Nothing should appear in the answer except the lines below from the line containing "The image size is (1397, 661)." through the line containing "Click the Scaling tool icon", copied exactly, with pictures left out.

The input:

▽

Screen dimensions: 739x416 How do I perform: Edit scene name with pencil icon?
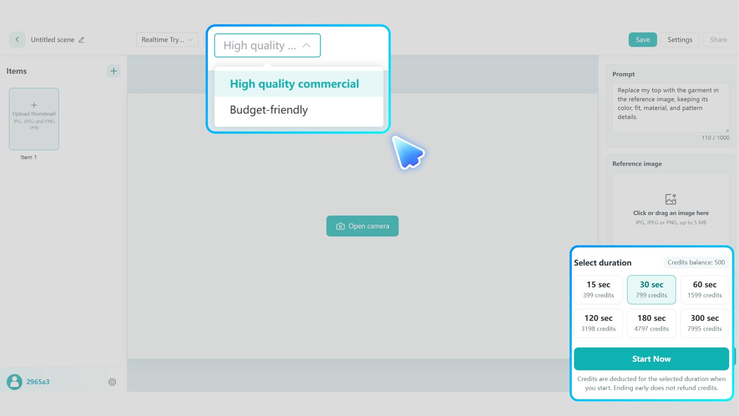tap(81, 40)
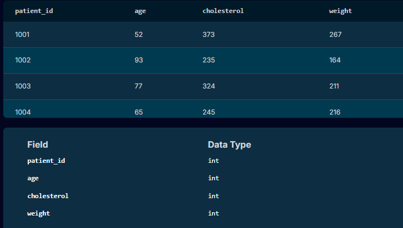Select the patient_id field name in schema list

[x=46, y=161]
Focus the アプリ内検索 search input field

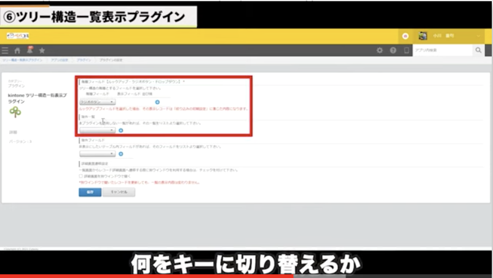[x=441, y=50]
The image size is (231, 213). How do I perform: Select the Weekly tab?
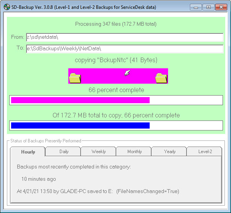tap(99, 152)
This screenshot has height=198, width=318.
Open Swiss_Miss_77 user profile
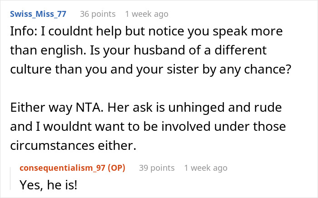click(x=38, y=14)
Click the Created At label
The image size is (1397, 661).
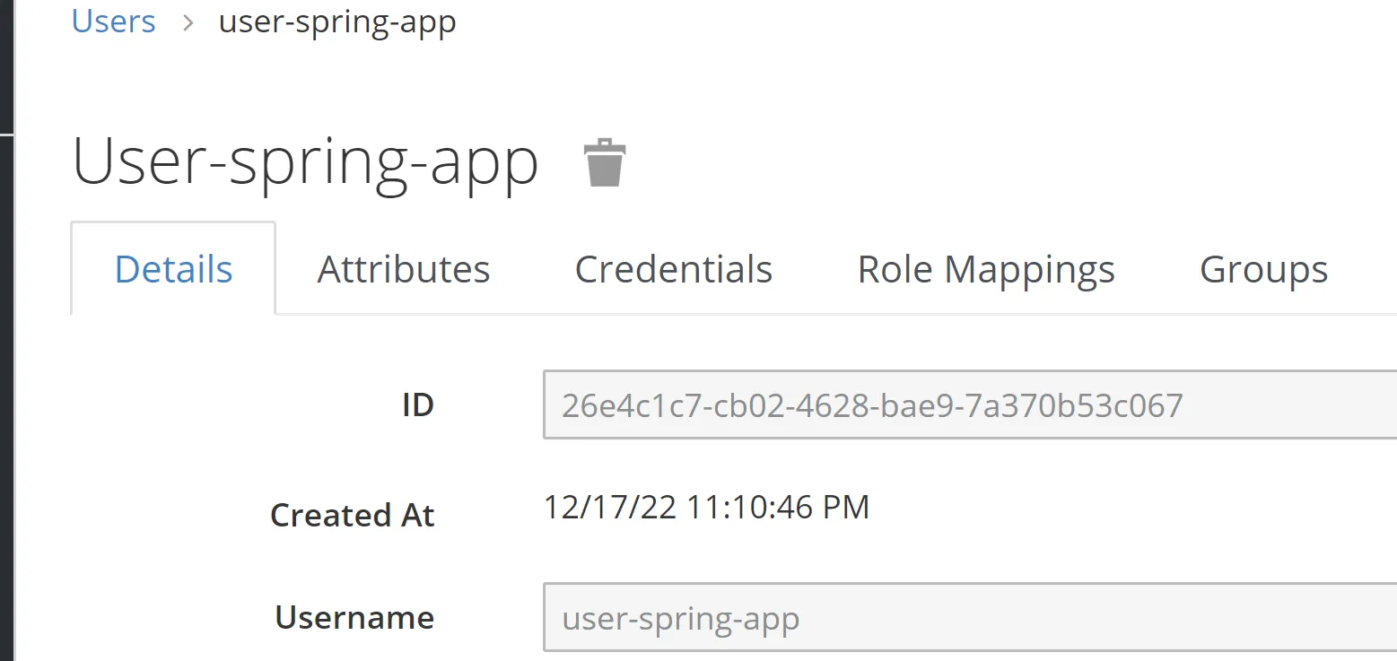(x=352, y=515)
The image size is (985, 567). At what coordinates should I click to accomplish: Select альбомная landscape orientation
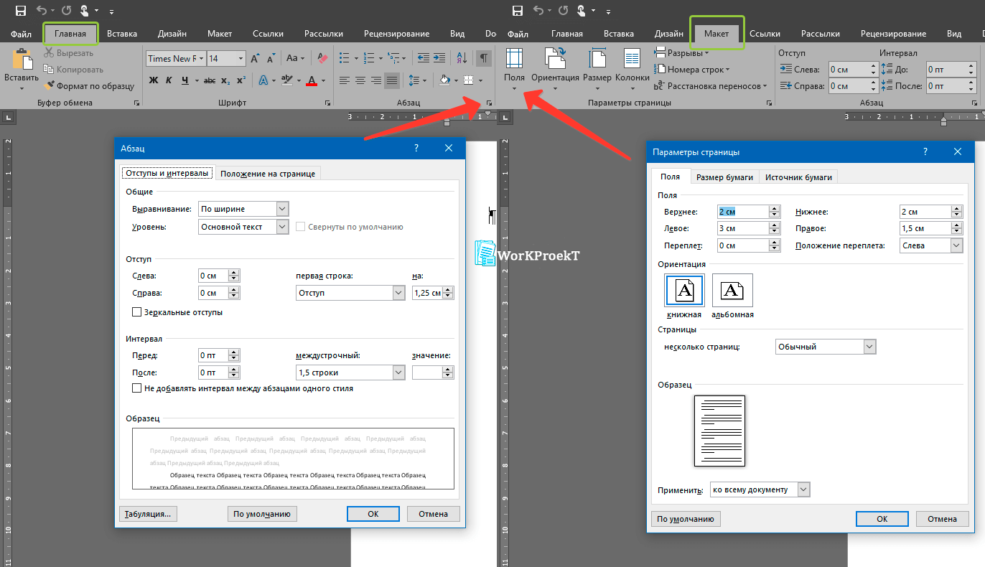click(732, 291)
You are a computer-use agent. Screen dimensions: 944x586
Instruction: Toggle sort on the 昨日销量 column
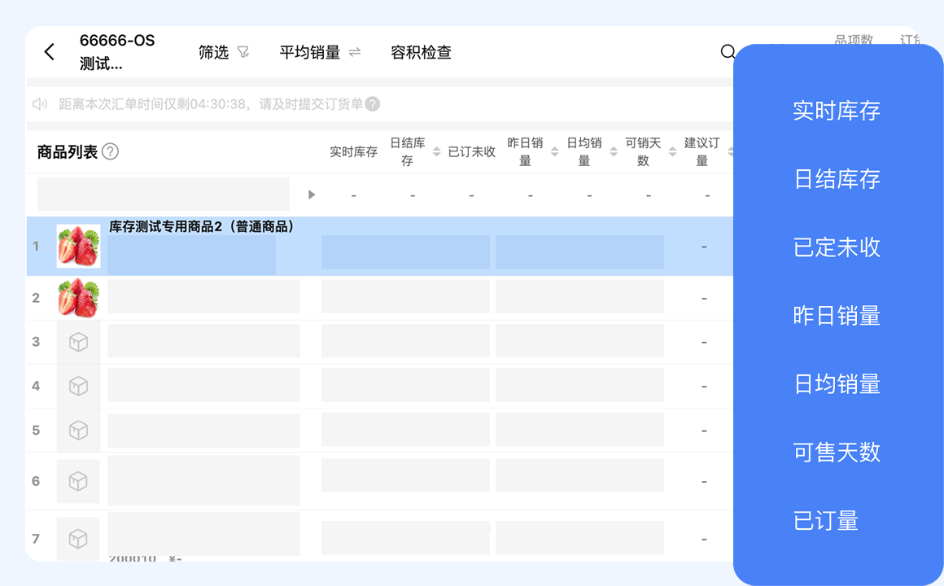tap(554, 152)
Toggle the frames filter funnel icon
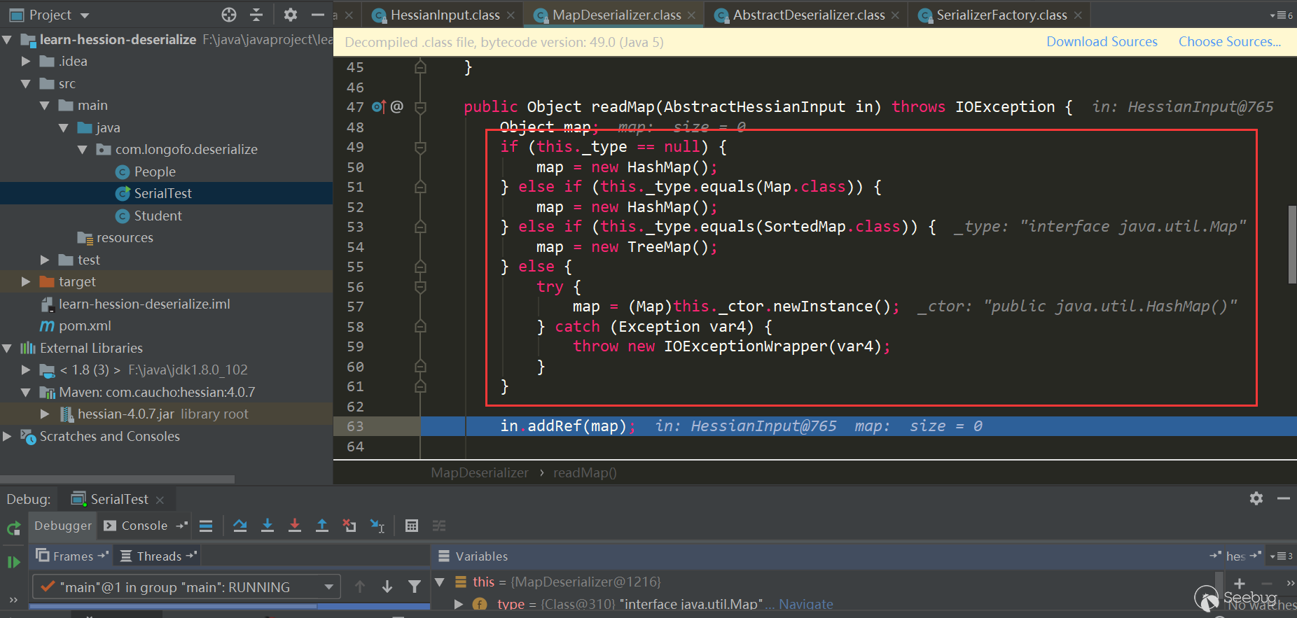 click(415, 587)
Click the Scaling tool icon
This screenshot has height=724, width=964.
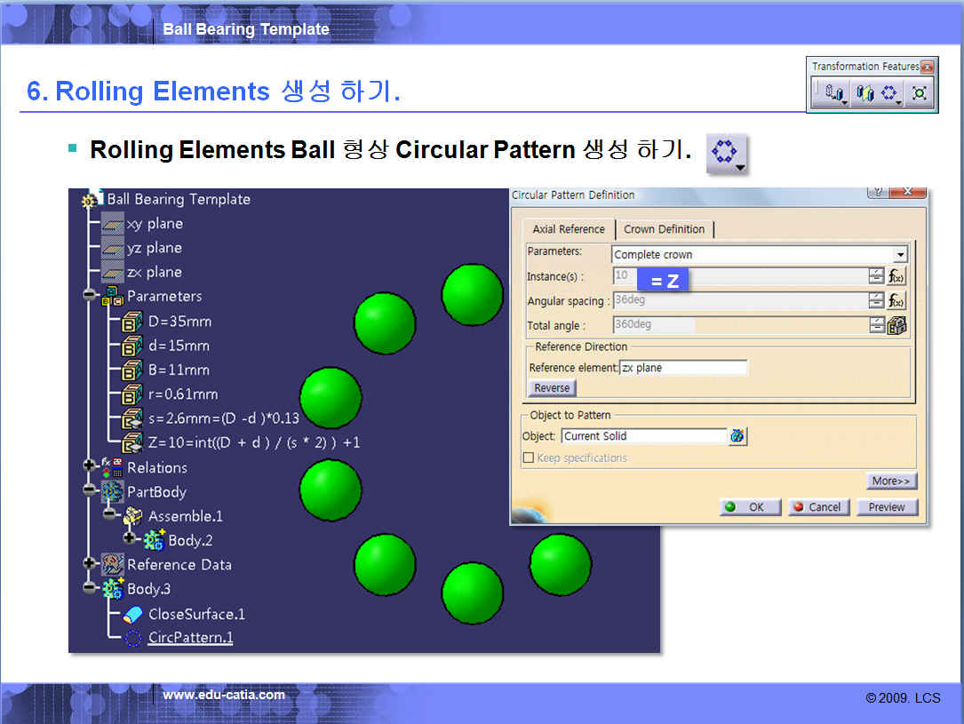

△

Reply:
The image size is (1397, 661).
(x=352, y=515)
The image size is (985, 567). At what coordinates should I click to accomplish: Select альбомная landscape orientation
click(732, 291)
You are a computer-use agent. Screen dimensions: 944x586
Instruction: Toggle sort on the 昨日销量 column
tap(554, 152)
Toggle the frames filter funnel icon
 click(415, 587)
Click the Scaling tool icon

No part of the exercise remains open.